Ein besonderes Anliegen ist ihm die Verbindung von Ökonomie und Ethik. Hier stützt er sich auf eigene Forschungen zur Theorie rationaler Entscheidung und zur Risiko-Ethik (Logik kollektive Entscheidungen 22015; Risiko-Ethik 2012; Kritik des Konsequentialismus 21995). Das Buch Die Optimierungsfalle: Philosophie einer humanen Ökonomie (22015) hat intensive Debatten in der (Finanz-)Wirtschaft ausgelöst und zur Implementierung von Ethik-Modulen in der Manager-Ausbildung geführt. Für mehrere Jahre leitete Nida-Rümelin einen Ethik-Panel der DVFA e.V. in Frankfurt und gehörte dem Integrity Panel der Daimler AG an. Zusammen mit dem Wirtschaftsethiker Karl Homann initiierte er den berufsbegleitenden Studiengang Philosophie-Politik-Wirtschaft an der LMU, den er seit 2009 leitet.

Aus einer Künstlerfamilie stammend, interessiert sich Nida-Rümelin für die Philosophie und die öffentliche Rolle der Kunst (vgl. die mit Jakob Steinbrenner herausgegebene Buchreihe Kunst und Philosophie im Hatje Cantz Verlag), über mehrere Jahre leitete er ein größeres Projekt der Kulturstiftung des Bundes „Analytische Philosophie und Bildende Kunst“, er befasst aber auch mit Themen, wie „Ethik der Stadt“ und „Kultur des Bauens“.

In den letzten Jahren hat sich sein Interesse auch auf die Digitalisierung und die Künstliche Intelligenz gerichtet.

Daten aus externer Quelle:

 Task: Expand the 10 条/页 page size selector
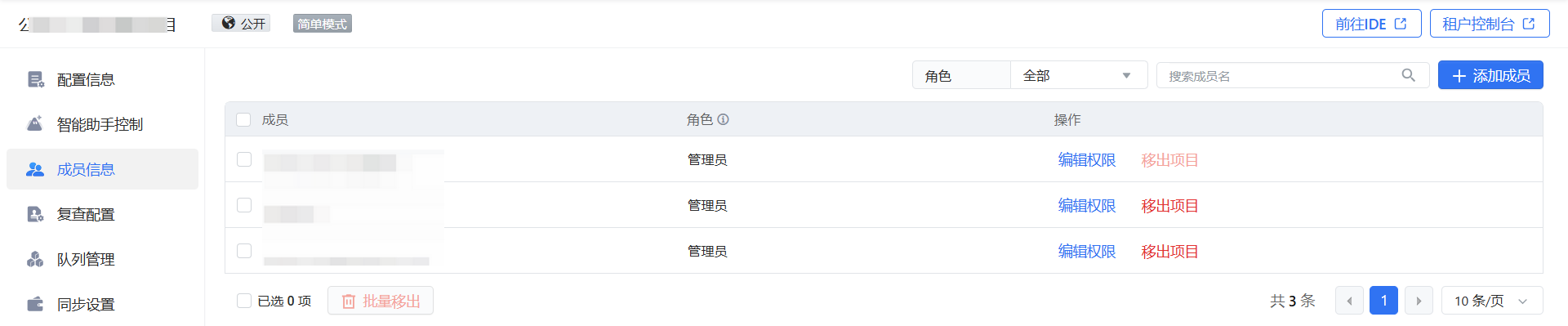[1492, 301]
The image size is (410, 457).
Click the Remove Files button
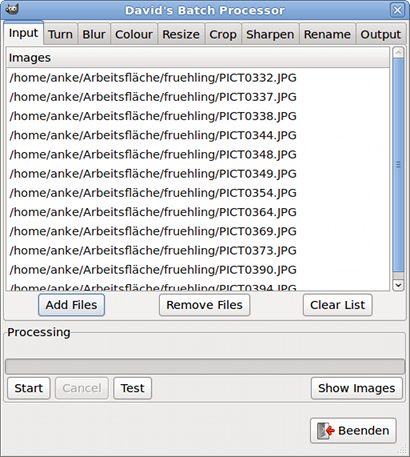coord(204,305)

Zusammen mit Fiorella Battaglia realisierte er zwei EU-Forschungsprojekte in diesem Bereich (ROBOLAW und C4H (credits for health). Von 2017-2019  verantwortete er den Bereich Kultur des Zentrum Digitalisierung.Bayern und seit 2018 ist er Direktoriumsmitglied des Bayerischen Forschungsinstituts für digitale Transformation. In 2018 erschien bei Piper ein Plädoyer für einen Digitalen Humanismus. Im März 2020 erscheint sein Traktat Die gefährdete Rationalität der Demokratie – Ein politischer Traktat bei Edition Körber.

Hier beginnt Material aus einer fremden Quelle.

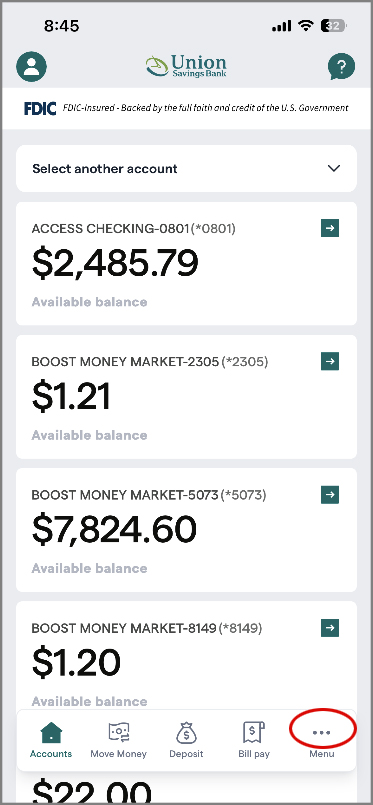Expand the Select another account dropdown
This screenshot has height=805, width=373.
[186, 168]
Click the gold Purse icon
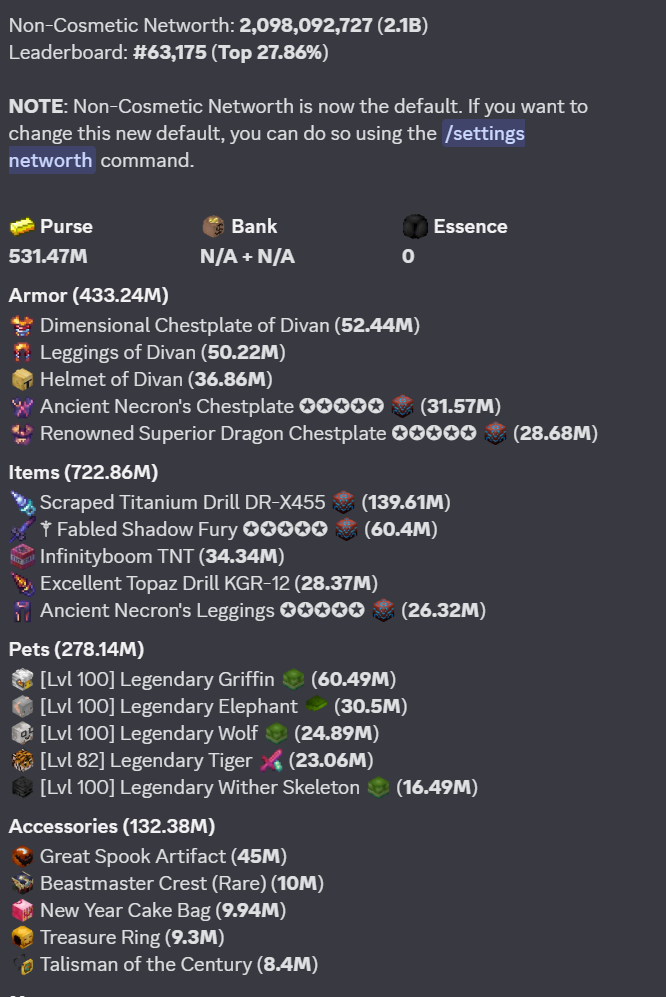666x997 pixels. [22, 226]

Die Stellungnahmen von Julian Nida-Rümelin sind ebenso wie seine ethischen Schriften von einem starken Humanismus geprägt. Letztlich geht es ihm um die kulturellen, politischen und ökonomischen Bedingungen dafür, dass Menschen gleichermaßen Autorinnen oder Autoren ihres eigenen Lebens sein können. Sein Plädoyer für eine Erneuerung des Humanismus in Philosophie und Praxis versteht sich als Alternative zur aktuellen Unordnung in der nationalen und internationalen Politik. 2018 erschien „Digitaler Humanismus“ (zus. m. Nathalie Weidenfeld) – es wurde mit dem Bruno Kreisky Hauptpreis als politisches Buch des Jahres 2018 ausgezeichnet. Zum 30. April 2020 wird Julian Nida-Rümelin von Bundestagspräsident Wolfgang Schäuble in das Gremium des Deutschen Ethikrates berufen.